Пару часов назад я ехал на пригородном поезде. Он довез меня до конечной станции. Пришлось долго ждать отправления: бастовали железнодорожники.

Я сошел один, двинулся по шоссе, и вдруг наступил вечер. Все возвращаются к своему очагу, запираются, цепенеют на двенадцать часов. Но сегодня я из тех, кто в такие ночи чувствует себя на улице, как дома.

Вид у него был невеселый. Но в голове проносились забавные мысли: если бы можно было ими поделиться, он бы рассмеялся.

Он шагает очень быстро. В руке несет школьные принадлежности: утром он был в лицее. Пустынные загоны ферм, сараи на горизонте. Движется лишь туман. Сыро, но слишком холодно, чтобы это заметить.
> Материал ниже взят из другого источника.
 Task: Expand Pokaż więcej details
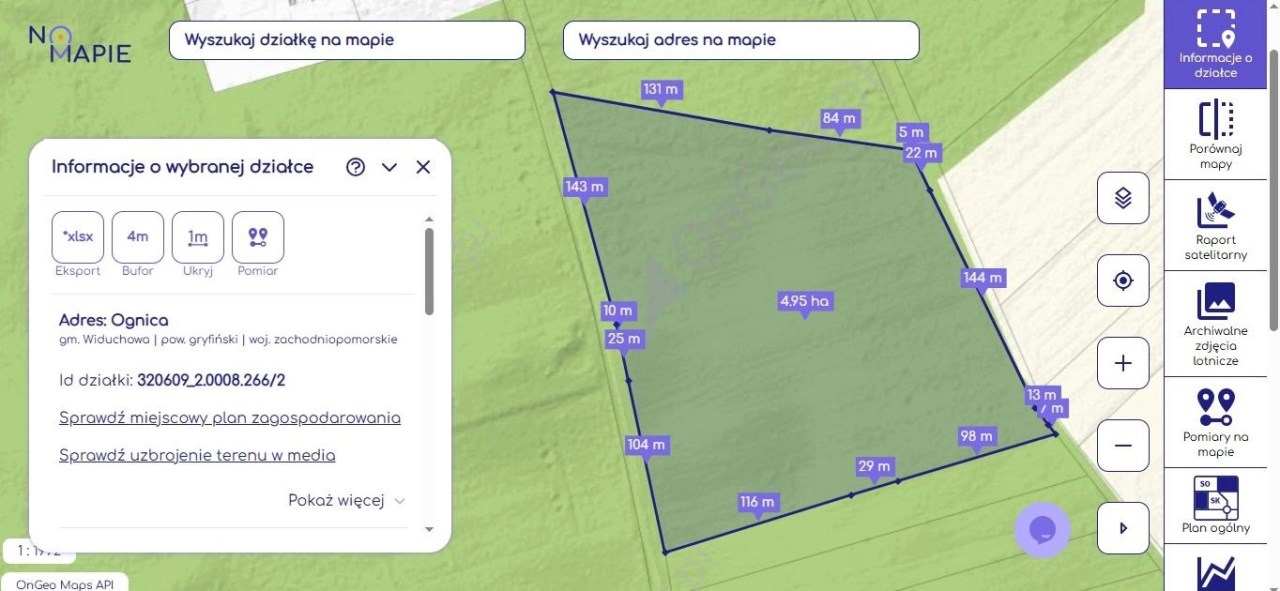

Было по-летнему тепло. Ночь тоже обещала быть теплой. Он сошел с дороги и направился по просеке, слегка увязая в песке, сыпавшемся в туфли. Он снял их, затем носки и продолжил путь босиком.

Итак, завечерело. В лесу уже было темно. Лошади оставили следы копыт на песке, который на дне этих ямок был прохладнее. Приходилось упираться пяткой в край каждого отпечатка и тотчас растаптывать его, напрягая колено: песок крошился и скатывался под подошву.

Песок застревал между пальцами ног — влажный, слипшийся. При ходьбе он швырял его перед собой. В руке — только туфли. Он бродил по лесу до ночи.

Он нашел место для ночлега. Дело было летом, и, выйдя на опушку, он обнаружил заросли кустарника, дрока или ежевики. По мшистому покрову полз лунный свет.

Неподалеку деревня. На бугре серые силуэты домов с мигающими окнами. Отовсюду лай.

Он улегся на мху. Однако ночь была так прекрасна, что он не мог сомкнуть глаз. Полнолуние заставляло поверить в волшебство. Он встал и босиком устремился в лес.

Едва различимый за деревьями, высился песчаниковый утес — симметричный и выгнутый, огромный, точно великан. Он находился в тени, и к нему вела крутая тропинка.

Теплые гладкие камни были приятны на ощупь. Он решил взобраться наверх. Из-за песка и лишайников скала была очень скользкой.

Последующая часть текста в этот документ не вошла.